Get Over It

John Baer, Philadelphia Daily News:

So much for Massachusetts Sen. Scott Brown’s election in January ringing a death knell for health care, which suggests that projected Democratic destruction could prove an equally errant guess.

The legislation passed despite Washington’s politically acrid atmosphere and dire predictions that its provisions surely will bring us down.

Really?

Because it serves citizens and cuts the deficit? Because it forces insurers to cover sick kids and adults, regardless of pre-existing conditions?

Because it changes rules and allows small business and middle-class families to join larger insurance pools to get better-priced coverage?

Because it allows parents’ policies to cover children up to age 26? Or ends lifetime caps on benefits? Or offers free preventive care?

Or maybe because its $940 billion price over 10 years buys protection for millions without it, and, daggummit, I don’t want my taxes helping them that don’t help themselves!

Again, get a grip.

Who do you think pays for “those people” now? The government, health-care providers and the insured; and since those with no coverage often end up in ERs, their care costs more.

Insurance for those who can’t afford it is good policy, ethically and fiscally.

Oh, no, the bill’s too big, we can’t pay for it!

Yes we can, according to the Congressional Budget Office, Congress’ independent fiscal ref, which says that it cuts the deficit by $13.8 billion a-year.

It’s paid for with taxes on the wealthy – households making $250,000 and up (which is 2.6 percent of us, according to the national Tax Policy Center) – and cost-savings in Medicare, Medicaid and other health programs.

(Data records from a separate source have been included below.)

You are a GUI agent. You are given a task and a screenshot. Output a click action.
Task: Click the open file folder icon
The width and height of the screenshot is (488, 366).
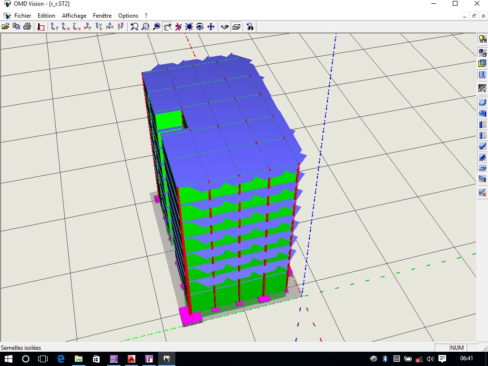click(6, 27)
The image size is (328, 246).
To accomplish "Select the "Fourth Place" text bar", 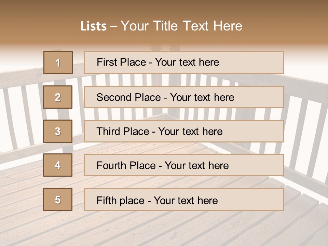I will [x=184, y=165].
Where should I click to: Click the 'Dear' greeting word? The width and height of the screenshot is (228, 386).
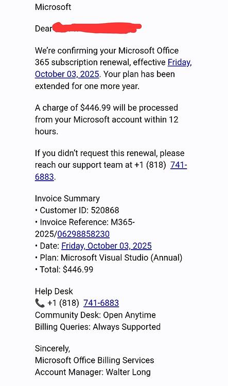44,28
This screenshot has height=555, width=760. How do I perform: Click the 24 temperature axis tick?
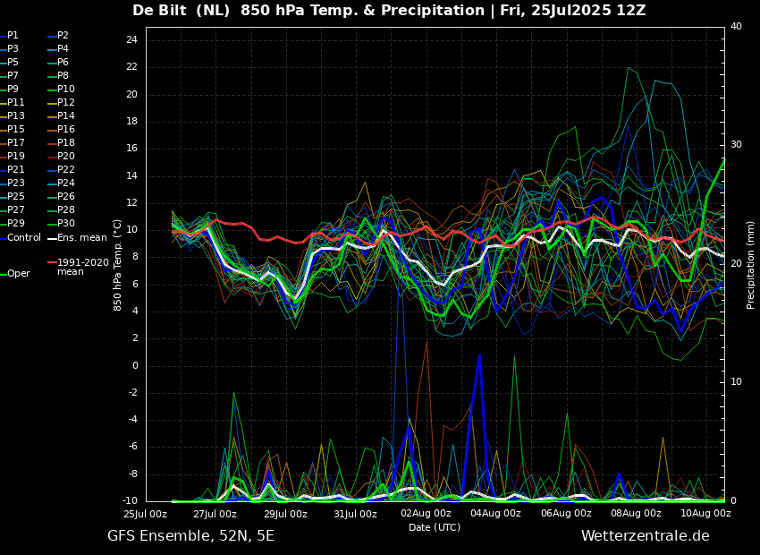click(131, 40)
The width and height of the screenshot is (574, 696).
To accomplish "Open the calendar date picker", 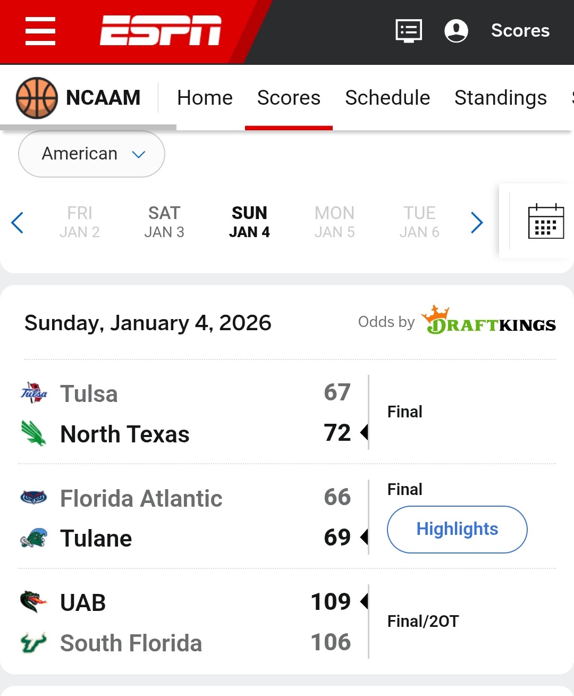I will point(546,222).
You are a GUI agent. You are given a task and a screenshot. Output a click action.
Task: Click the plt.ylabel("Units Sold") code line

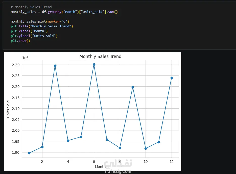pyautogui.click(x=34, y=36)
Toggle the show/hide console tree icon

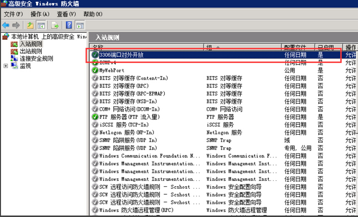pyautogui.click(x=41, y=25)
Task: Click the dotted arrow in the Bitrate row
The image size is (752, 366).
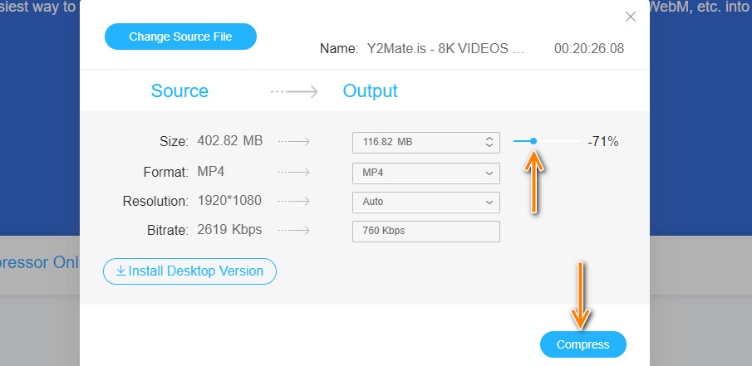Action: [293, 231]
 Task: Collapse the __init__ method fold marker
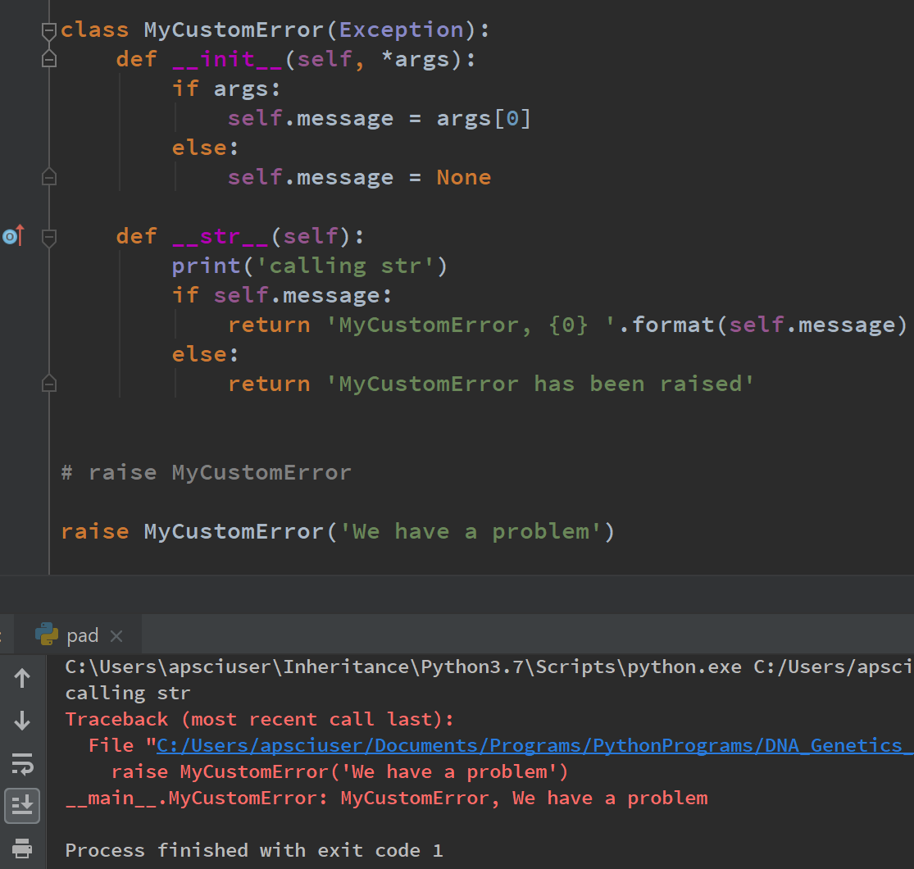48,58
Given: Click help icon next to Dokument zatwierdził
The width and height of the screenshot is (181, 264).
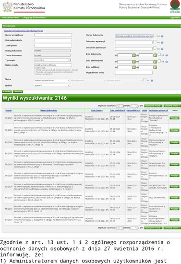Looking at the screenshot, I should (x=162, y=49).
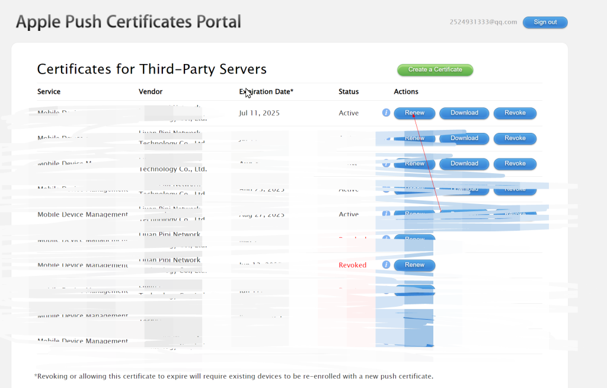
Task: Click info icon in third certificate row
Action: click(x=386, y=164)
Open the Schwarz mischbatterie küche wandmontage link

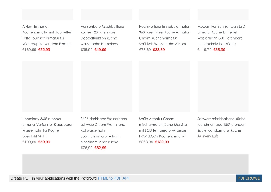click(x=221, y=125)
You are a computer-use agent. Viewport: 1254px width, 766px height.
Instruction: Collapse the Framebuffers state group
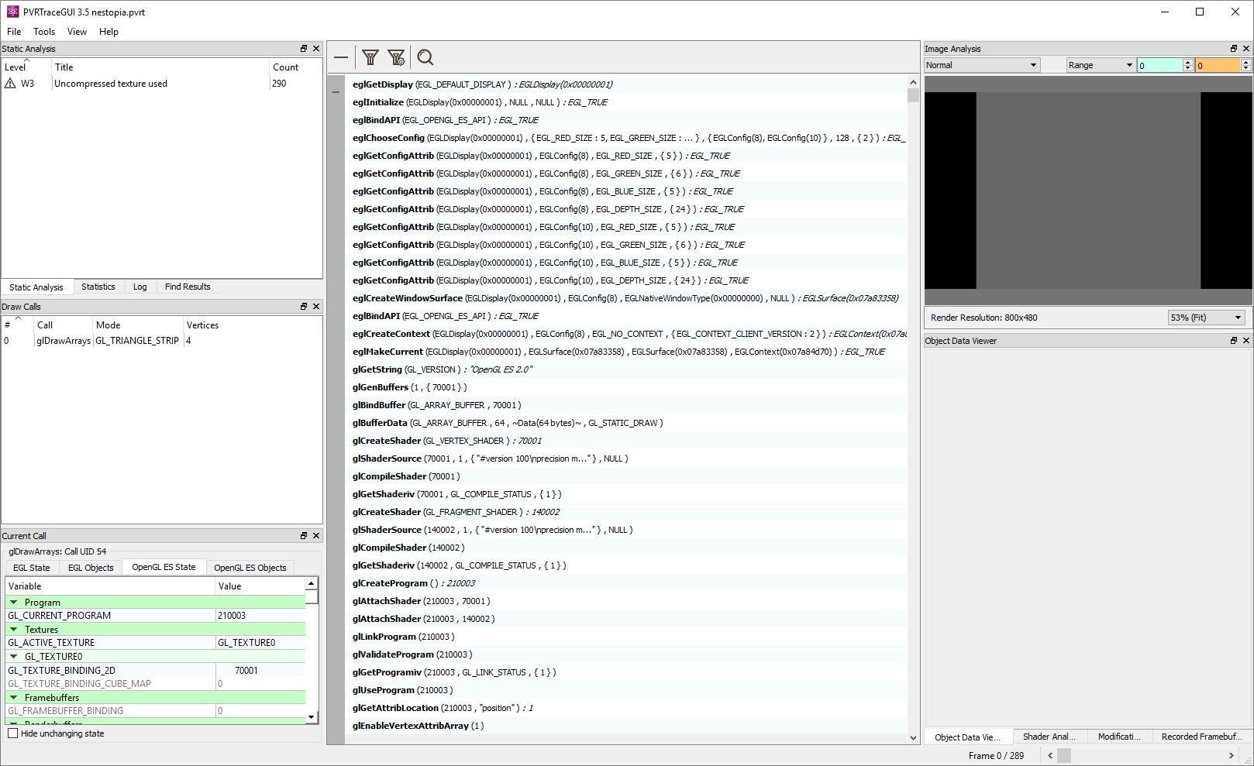[14, 698]
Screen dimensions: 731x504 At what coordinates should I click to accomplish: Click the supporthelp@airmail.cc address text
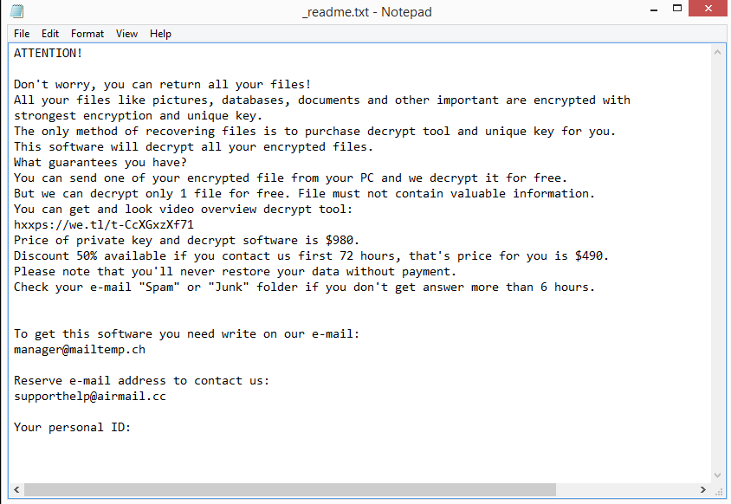[x=90, y=397]
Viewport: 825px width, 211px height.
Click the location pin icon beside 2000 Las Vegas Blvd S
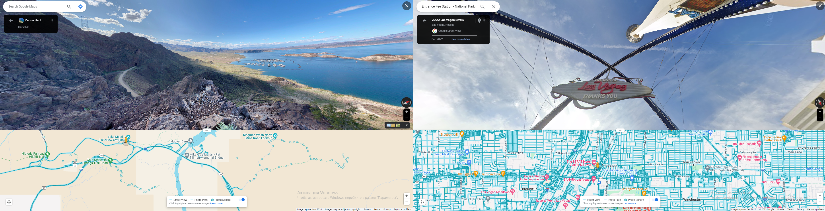click(x=479, y=21)
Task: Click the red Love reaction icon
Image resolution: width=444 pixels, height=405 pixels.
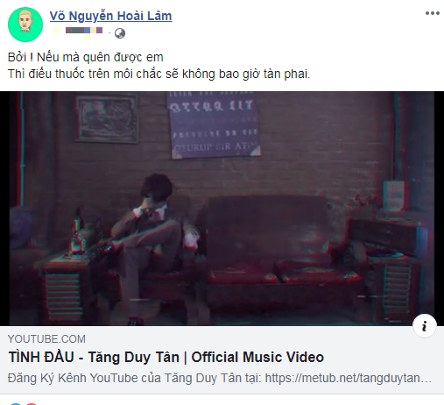Action: (32, 404)
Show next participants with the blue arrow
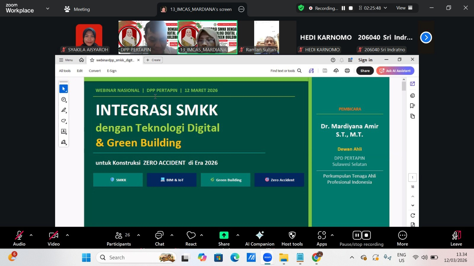The width and height of the screenshot is (474, 266). tap(426, 38)
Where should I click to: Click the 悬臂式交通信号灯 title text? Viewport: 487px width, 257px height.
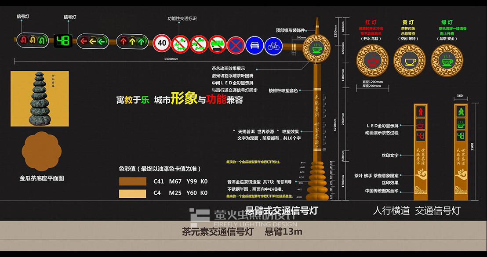(x=281, y=210)
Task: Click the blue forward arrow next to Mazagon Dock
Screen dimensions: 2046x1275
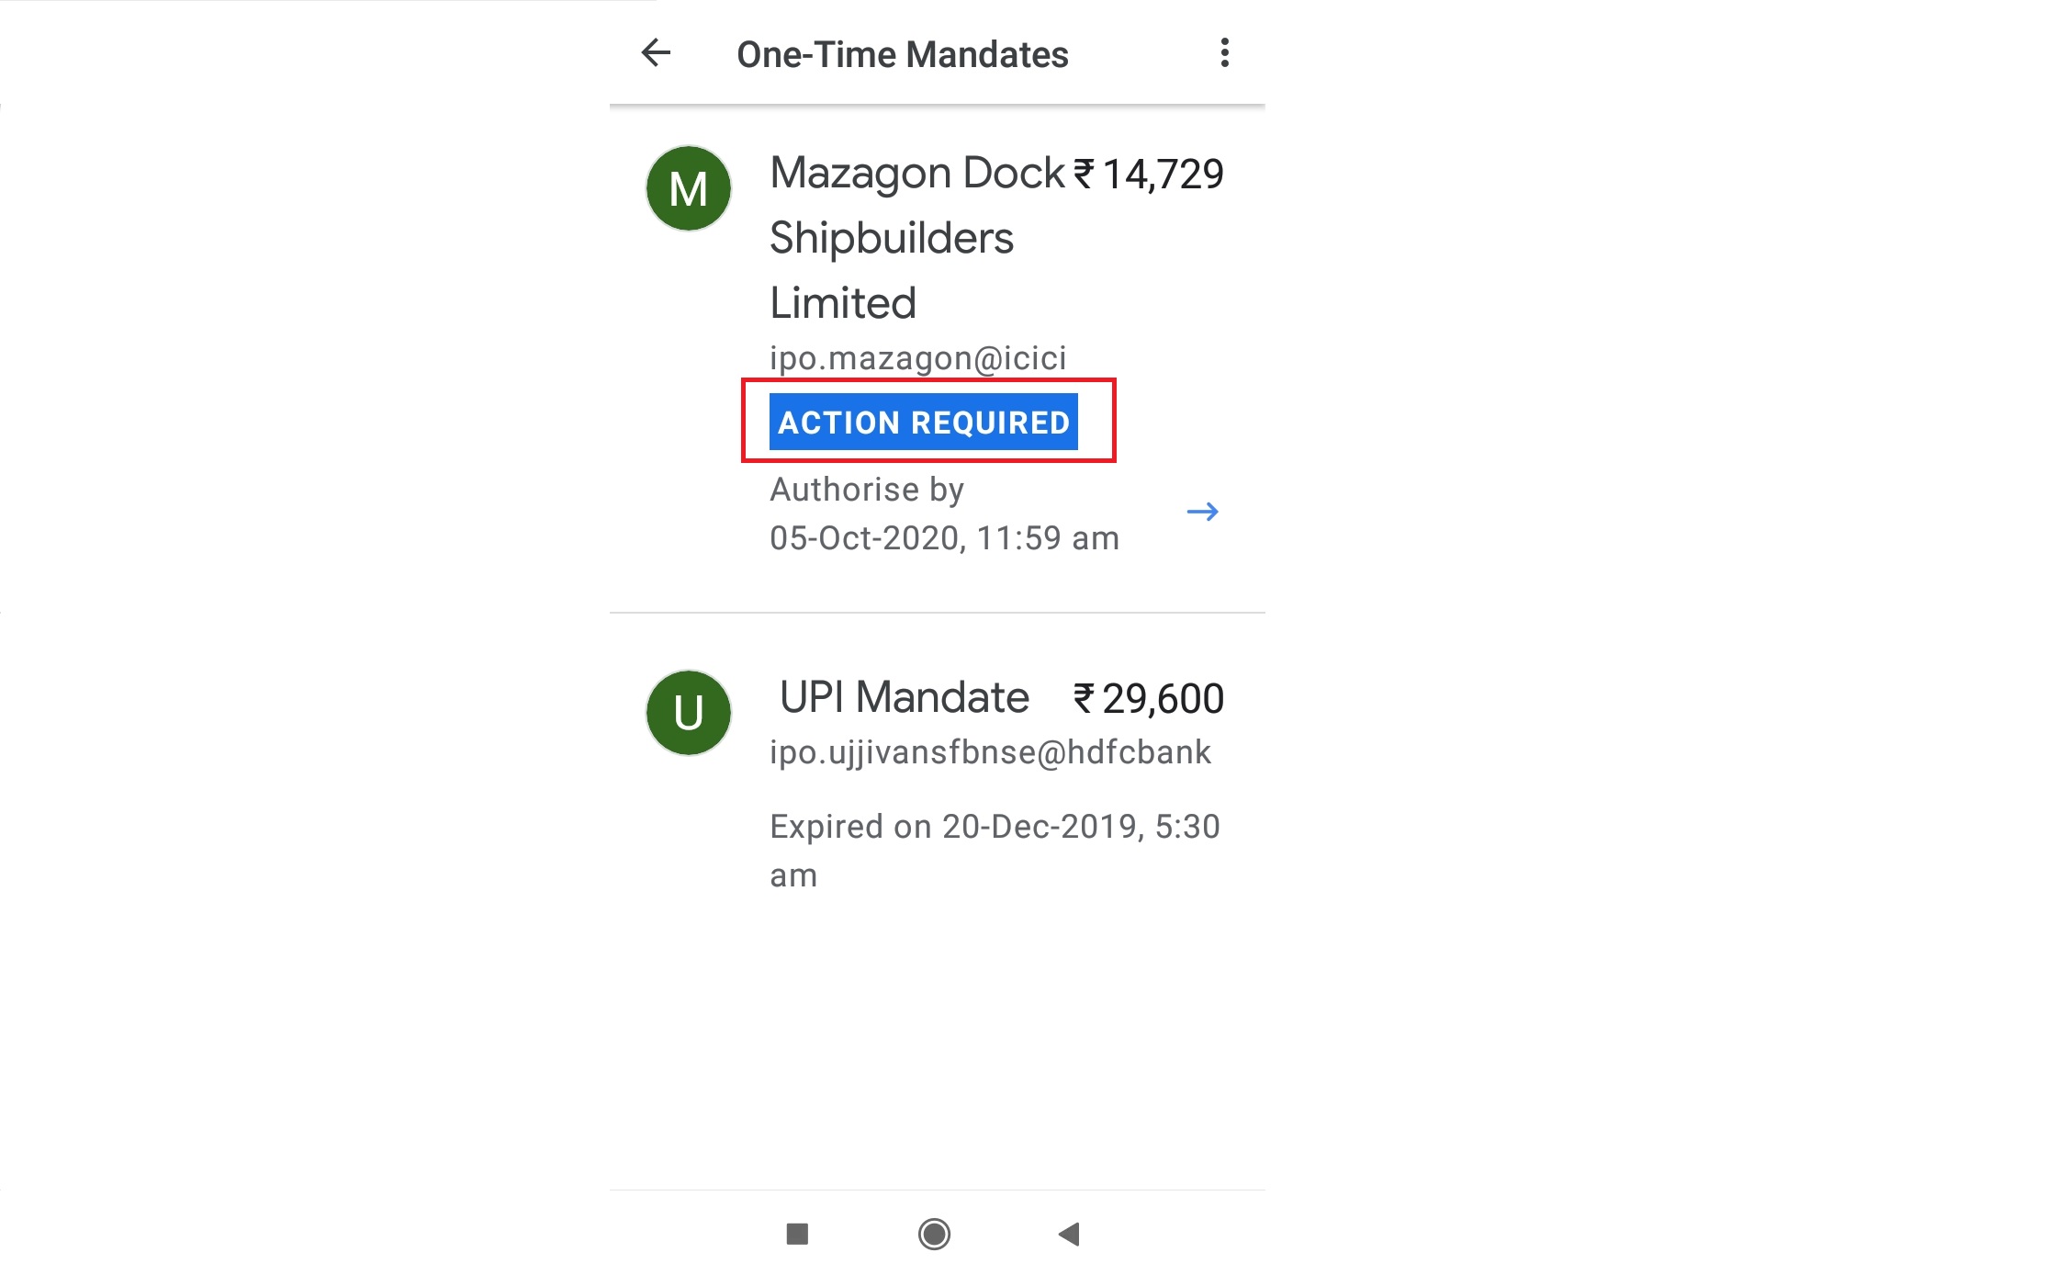Action: coord(1203,512)
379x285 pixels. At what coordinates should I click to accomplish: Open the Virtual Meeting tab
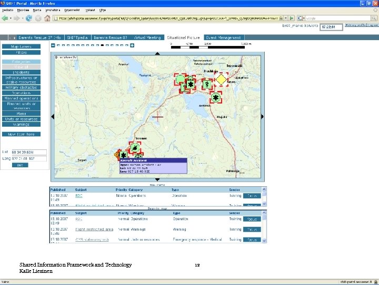click(147, 38)
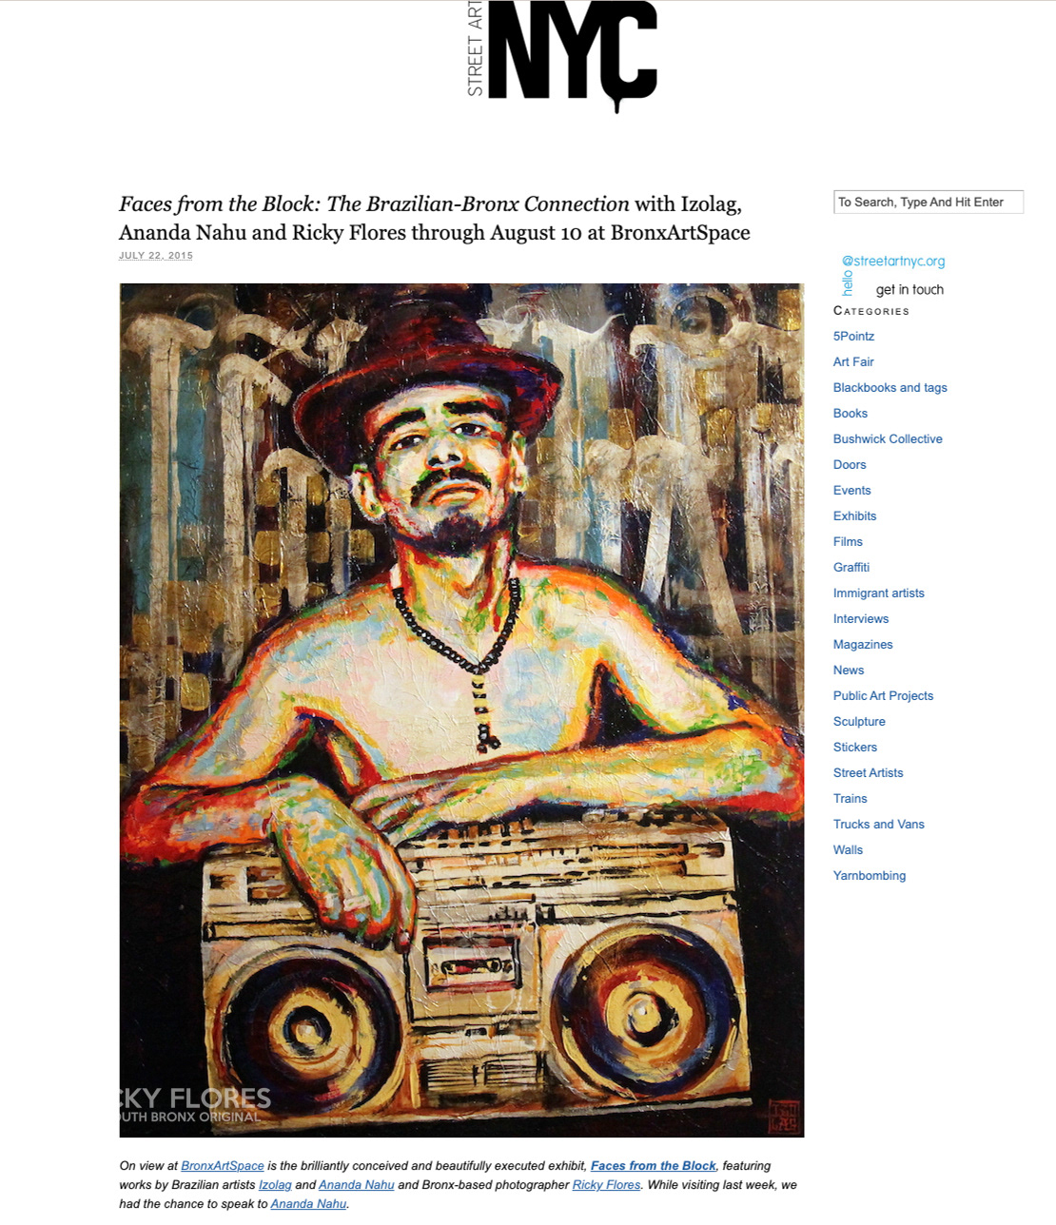Go to Bushwick Collective category

[x=888, y=438]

And, yeah, some “Cadillac” benefits get taxed. But if your plan costs less than $27,500 a year (and I’d note U.S. Census data shows Philly’s median income at $37,090) it won’t be. And for those that will, the tax doesn’t kick in until 2018, by which time everything could change.

You don’t buy any of this? You think it’ll sink us? That’s what they thought in ’92 when a Democratic Congress pushed President Clinton’s tax hike/deficit-reduction through. Instead, there was an economic boom.

The bill’s imperfect, has pork and government can screw up anything. But it’s mostly about better access, lower costs and helping fellow-citizens.

Why does it draw such anger?

I don’t recall rage over budgeting $144 billion more last year for two wars halfway around the world. Or over foreign-aid costs, which grew from $17.5 billion in 2000 to nearly $42 billion in 2007, according to the U.S. Agency for International Development.

I don’t pick up similar sniping over spending on the misguided, seven-year-old folly in Iraq, the long-term cost of which the Congressional Budget Office puts at $2.4 trillion – enough to twice pay for the health-care bill, with $520 million left over for, say, children’s cancer research.

No, siree, Bob. So focus, people. The only thing to be angry about regarding health-care reform is that it took so long to get it started.

5 thoughts on “Get Over It

  1. Why the rage…mandate and NO ENFORCEMENT! Fuck this bill, dems just lost me for life by selling me like a piece of meat to the Ins co’s.!

  2. Get a grip, madmatt. This is just a start. Selling yo ass to the insurance companies, you say? Hope you never get sick, my friend. BTW, do you have car insurance? You do? Feel “sold out”, do you?

  3. Madmatt illustrates one of two key points of attack the GOP will use and has already used.

    First is the ridiculously undersubsidized individual mandate and second is the set of raids on Social Security, Medicare, and Medicaid the Demorats have chosen to use to fund an expansion of health care that should have been paid for entirely by taxes on the rich.

    Rollback of GW’s cuts would have done it.

    So would removal of the cap on the tax that pays for Medicare.

    But instead of further enraging their own class, the rich, the Democratic lawmakers chose to infuriate hordes of voters among their natural constituencies, the elderly and the working class by dumping a large part of the costs of this massive expansion of health care availability on them.

    This decision alone may do more than anything else to strengthen the GOP campaign for repeal.

    And to make matters worse, the Republicans will role the dice by appealing to the most conservative federal judiciary in decades.

    Make no mistake, the Supreme Court is packed with judges who view pretty much everything liberals have done with government since FDR if not since TR to have been unconstitutional.

    The court already overturned decades of jurisprudence by freeing up corporate money for political uses and the Democrats had no riposte but to whine.

    If the court strikes down some or all of the provisions of the HCR plan and lays the legal foundation for an attack on Medicare, Social Security, Medicaid, and much else of America’s sketchy social democracy, what will these Democrats do about it?

    They haven’t got the balls for court packing, and they haven’t got the votes in the senate, anyway.

  4. Rollback of GW’s cuts would have done it.

    So would removal of the cap on the tax that pays for Medicare.

    Or, you know, ending one or both wars.